As the era of Industry 4.0 approaches in earnest, production managers will soon have access to more data and information than ever before. Internet of things (IoT) sensors and RFID chips throughout the production chain will offer real-time monitoring for your planned production programs, just as robust software integration will help you to better understand what’s happening at various other touchpoints on the supply chain. This is exciting, but it can also be a bit daunting. After all, what exactly are you supposed to do with all of that data?
On some level, much of the information that you collect will be used in advanced analytics processes to power smarter forecasts and process improvements. Even then, your task as a planner will be to define the parameters for success and the metrics that those parameters will be judged on. This leaves us with an important question: what metrics should production planners in the Industry 4.0 era be tracking in order to improve efficiency and optimize their processes?
Let’s start with one of the more simple KPIs you can make use of: downtime. This can quantify either machine downtime or overall production downtime, depending on the scope of your operations. Obviously, a certain amount of downtime is a fact of life, and even to be desired when it comes to things like proactive machine maintenance—but by and large you want to minimize downtime to whatever extent possible, since it represents time when no value is being added. Obviously, this is easier said than done—especially in production plants that juggle multiple different products or offer some level of customization to customers. In environments like those, a daily or weekly production schedule produced with pen and ink is unlikely to able to able to thread the needle with regards to slotting orders in the most efficient way. Plans generated by advanced analytics, on the other hand, are often better able to determine the optimal schedules given complex constraints. In this way, downtime becomes a useful proxy for how well your planning flows are managing complexity.
2. On-time Orders
This one is also fairly straightforward, but its importance is considerable. How frequently are orders ready by the time they’re supposed to be? If you’re trying to keep your focus fairly narrowly on production planning, this number could refer specifically to the rate at which orders have made their way off of the production line and are ready to be moved to warehouses or trucks by their specified date and time. Not only does this give you a handle on how well you’re keeping costs down (since on-time orders will ostensibly reduce the need for premium freight and other expensive contingencies), it also gives you a sense of how effectively your production plans are actually being carried out. If there’s any sort of operational disconnect between planning and execution, this KPI will make it apparent. Crucially, it’s also a useful test of your information transparency. If you can easily attach planned production programs to finished products, then you can measure this fairly easily. If you can’t, you have your work cut out for you in terms of cleaning up your data.
3. Planned vs. Actual Production Time
Very broadly speaking, there are two higher-level concerns that your KPIs ought to shed light on: are your absolute numbers (e.g. downtime, throughput, makespan, etc.) moving in the right direction, and are your expectations coming into better alignment with reality? This KPI and the one below are directly tied to the latter concern. Why is it important to check that your expectations are aligned with reality? Because the more closely your expectations play out on the production floor, the fewer disruptions you’re likely to encounter. To wit, if your actual production time is much longer than your planned production time, tasks will pile up in a way that makes on time delivery impossible; while a planned production time that’s much longer than your actual production time will result in increased downtime, which signals a failure to maximize efficiency within your production flows. Here, it helps to have a clear and ongoing record of your plans as conceived and as executed.

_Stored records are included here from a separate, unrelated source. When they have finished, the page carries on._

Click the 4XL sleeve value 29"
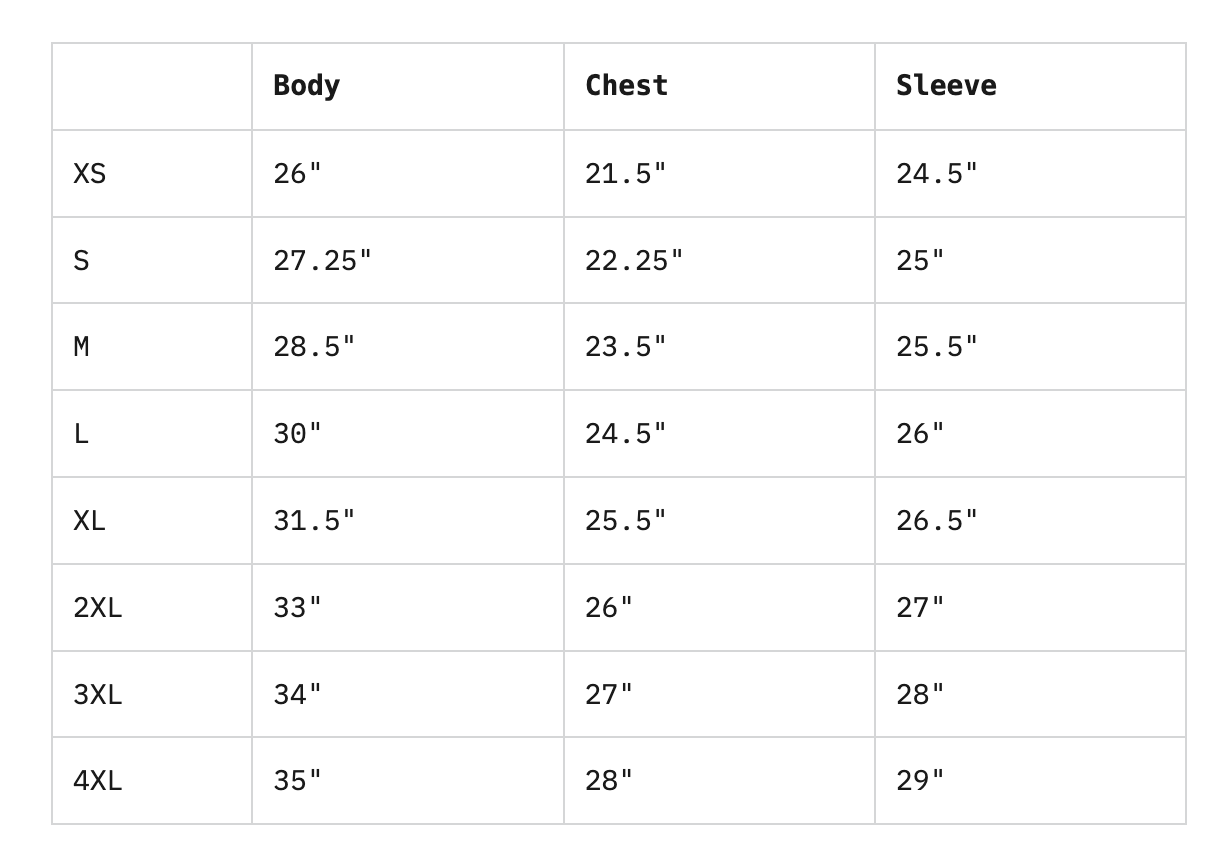 [920, 781]
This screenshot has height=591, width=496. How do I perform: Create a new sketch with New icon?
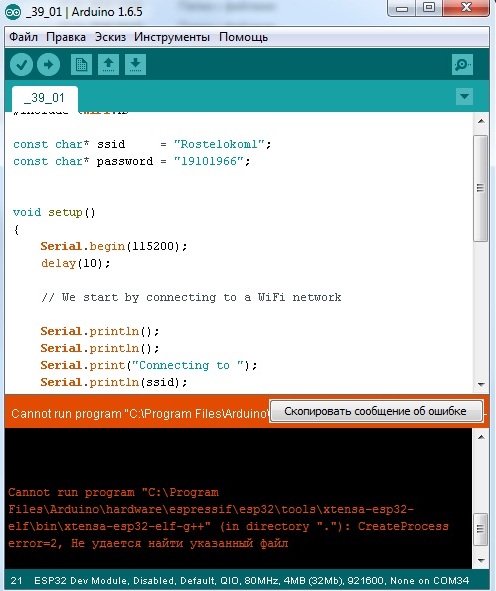pos(81,64)
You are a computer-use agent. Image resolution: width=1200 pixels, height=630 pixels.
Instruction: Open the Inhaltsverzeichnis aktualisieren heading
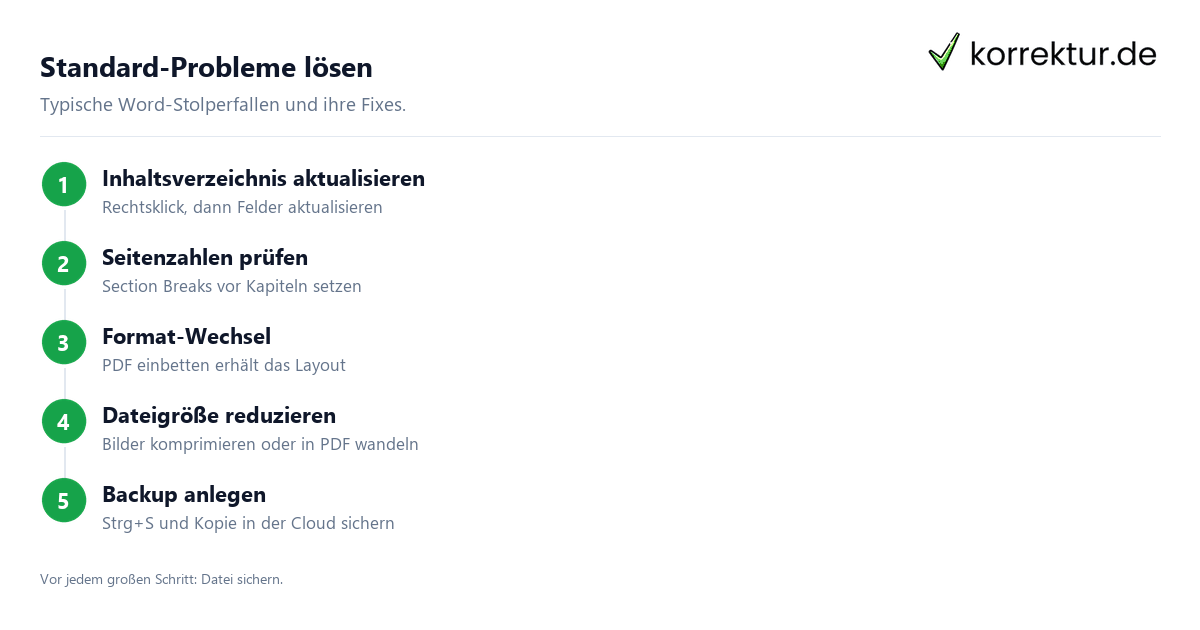[x=263, y=179]
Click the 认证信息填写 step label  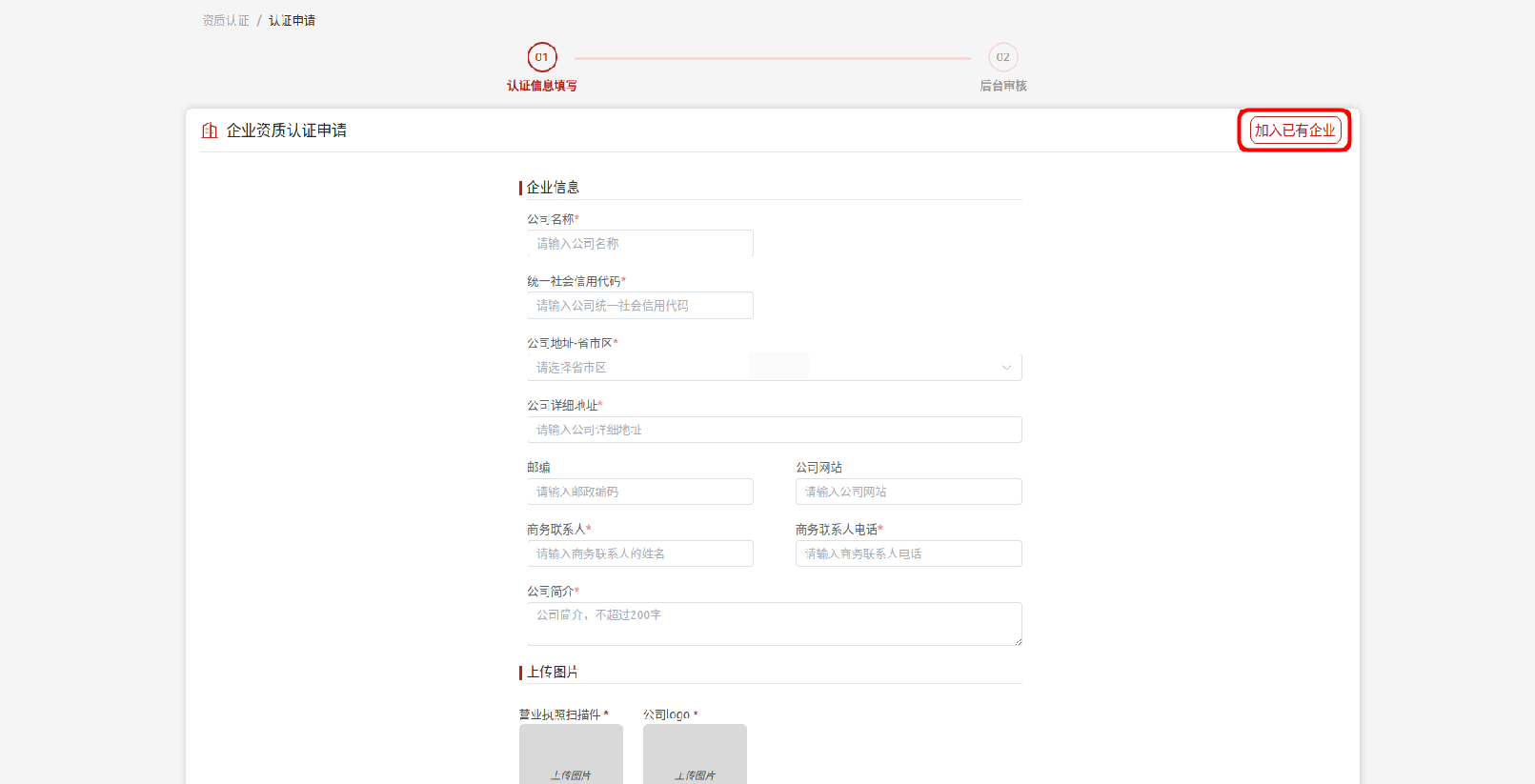[x=541, y=86]
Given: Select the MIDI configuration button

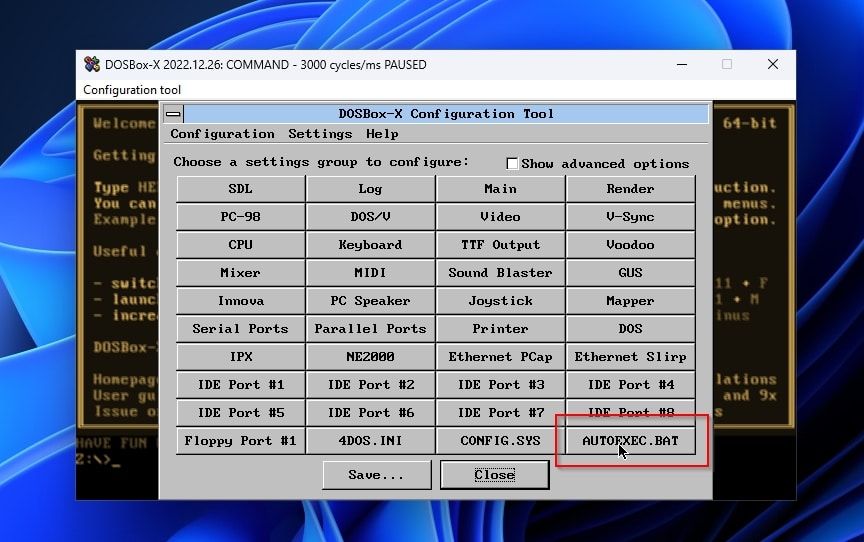Looking at the screenshot, I should (370, 273).
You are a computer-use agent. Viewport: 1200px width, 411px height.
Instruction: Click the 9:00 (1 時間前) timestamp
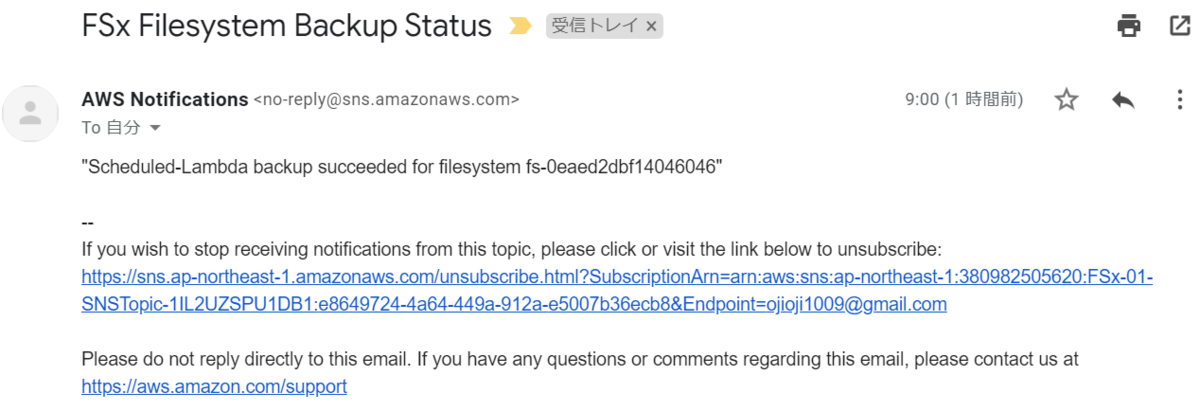[x=963, y=99]
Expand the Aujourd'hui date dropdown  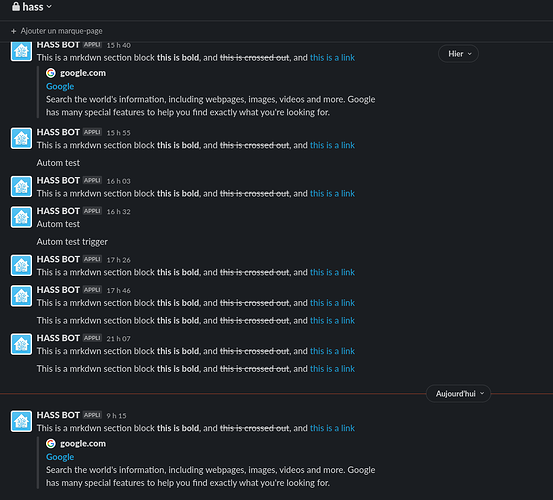[458, 394]
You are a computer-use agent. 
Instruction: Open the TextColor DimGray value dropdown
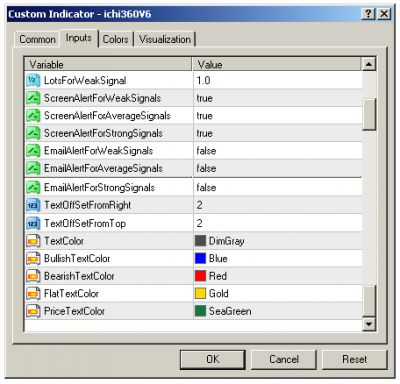(277, 241)
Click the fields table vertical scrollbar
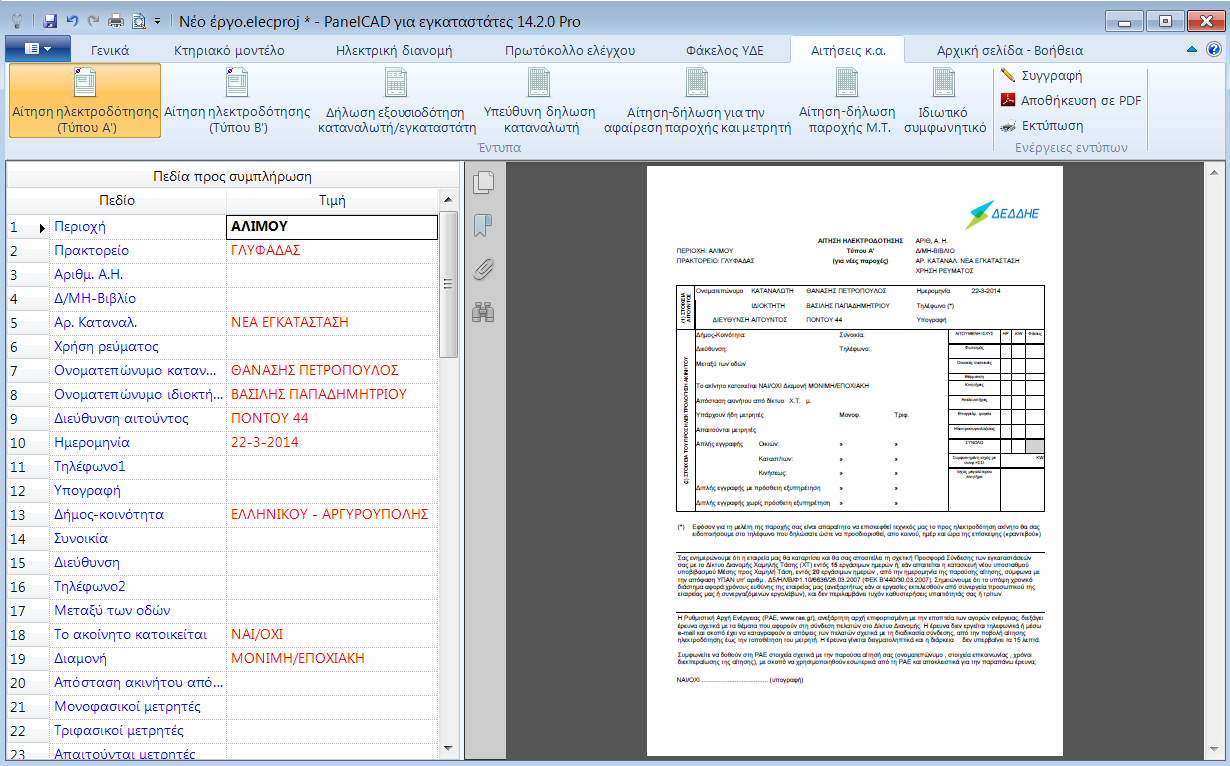1230x766 pixels. click(449, 300)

4. Planned vs. Actual Production Costs
In the same vein as the KPI above, this will give you an account of whether you’re using resources as efficiently as you believe you are. The fact that this relies on a factor other than time makes it a useful complement to planned vs. actual production time. Why? Because it ensures that you’re not improving your time-bound KPIs by burning through resources less carefully. If, for instance, you were trying to improve your actual production time by speeding up processes in a way that would raise the rate of duds and products that have to be scrapped, this KPI would help you understand whether your strategy was proving cost effective or not.
5. Overall Operational Effectiveness
Finally, we get to the KPI that nicely sums up a lot of the previous considerations. You might already be familiar with overall equipment efficiency (OEE), which measures how well your machines are performing as a factor of availability, performance, and quality; overall operational effectiveness (OOE) applies the same idea to your entire production flow. Rather than looking at an individual piece of equipment, you can take your entire production plant and examine:
- Availability: How often is the entire workflow for the production of a particular product available relative to expectations (i.e. the factory’s overall uptime)?
- Performance: How many process flows are you completing relative to expectations (i.e. actual makespan over expected makespan for a particular product)?
- Quality: What percentage of started processes yield a good unit?
Multiply these three numbers together, and you have your OOE. Conversely, you could calculate the maximum number of completed production units given your optimal uptime, performance, and quality, and then divide your actual output by this optimal number to yield a comparable calculation. In both cases, understanding the optimal uptime and makespan is a matter of collecting usable data and examining it systematically over time. In this way, digital technology makes it easier than ever to understand where your production plans are going well—and where there’s room for improvement.